With \({x}_{i}\) and \({x}_{j}\) are respectively the values of the \({i}^{th}\) and \({j}^{th}\) individual at locus \(x\); \({y}_{i}\) and \({y}_{j}\) are respectively the values of the \({i}^{th}\) and \({j}^{th}\) individual at locus \(y\) ; \({H}_{T}=1-\sum _{i=1}^{K}{{\stackrel{-}{P}}_{i}}^{2}\) the total expected heterozygosity in Hardy Weinberg equilibrium population ; \({H}_{S}=1-\sum {P}_{i}^{2}\) the average intra-population heterozygosity; K the number of subpopulations and \({P}_{ix}\) and \({P}_{iy}\) the frequency of the \({i}^{th}\) allelic in subpopulation x or y.

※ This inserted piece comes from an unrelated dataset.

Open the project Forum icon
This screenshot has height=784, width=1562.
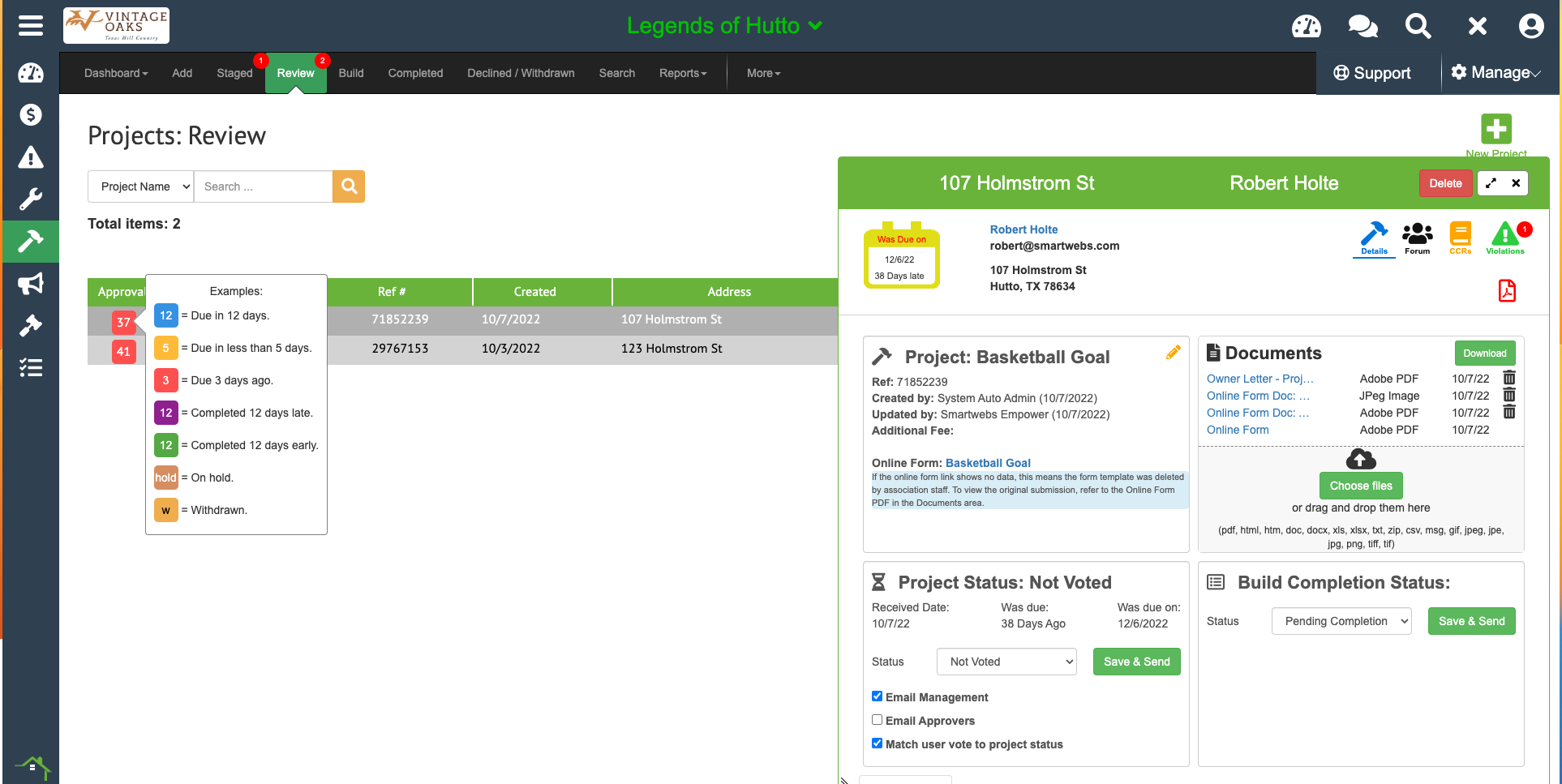1417,238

The correlation between genetic distances, geographical distances and fidelity to cultural practices matrices is carried out using the simple and partial Mantel test (Peakall and Smouse, 2006).

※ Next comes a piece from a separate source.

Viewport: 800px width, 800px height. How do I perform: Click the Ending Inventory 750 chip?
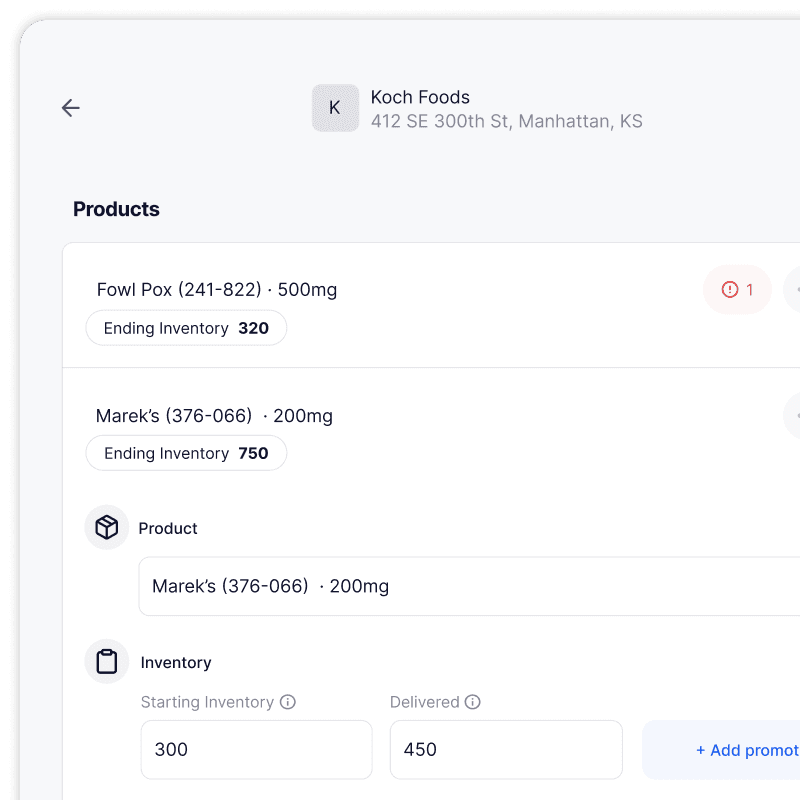pos(186,453)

$${r}_{m AB}=\frac{1}{N-1}\sum _{i=1}^{N}\sum _{j=1}^{N}\left[\frac{{A}_{i j}-\stackrel{-}{A}}{{S}_{A}}\right]\left[\frac{{B}_{i j}-\stackrel{-}{B}}{{S}_{B}}\right] \left(3\right)$$

With N the number of elements of the upper or lower triangular part of the matrix, A and B are two distance matrices, \(\stackrel{-}{A}\) and \(\stackrel{-}{B}\) are respective averages of matrices A and B; \({S}_{A}\) and \({S}_{B}\) are of respective standard deviation matrices of A and B, and \({r}_{m AB}\) the Mantel correlation coefficient. The value of an association parameter or a correlation coefficient, between the two matrices is calculated from the real data, then compared to the series of pseudo-values get from random permutation. This permutation test was carried out assuming that the considered matrices A and B have the same size (\(n\times n\)), the rows and columns correspond to the same objects.

**Permutation design**

The following steps were used: (i) Calculate the correlation coefficient \({r}_{A B}\) between the two matrices using Eq. (3), (ii) Randomly permute the corresponding rows and columns of one of the matrices to create a new matrix A’, (iii) Then calculate a new correlation coefficient \({r}_{m {A}^{{\prime }} B}\) between the permuted matrix and the non-permuted by using Eq. (3), (iv) Repeat the steps 2 and 3 100,000 times for better precision of the test.

The tests and analysis of this study are carried out in the R version 3.6.0 environment (R Development Core Team, 2019).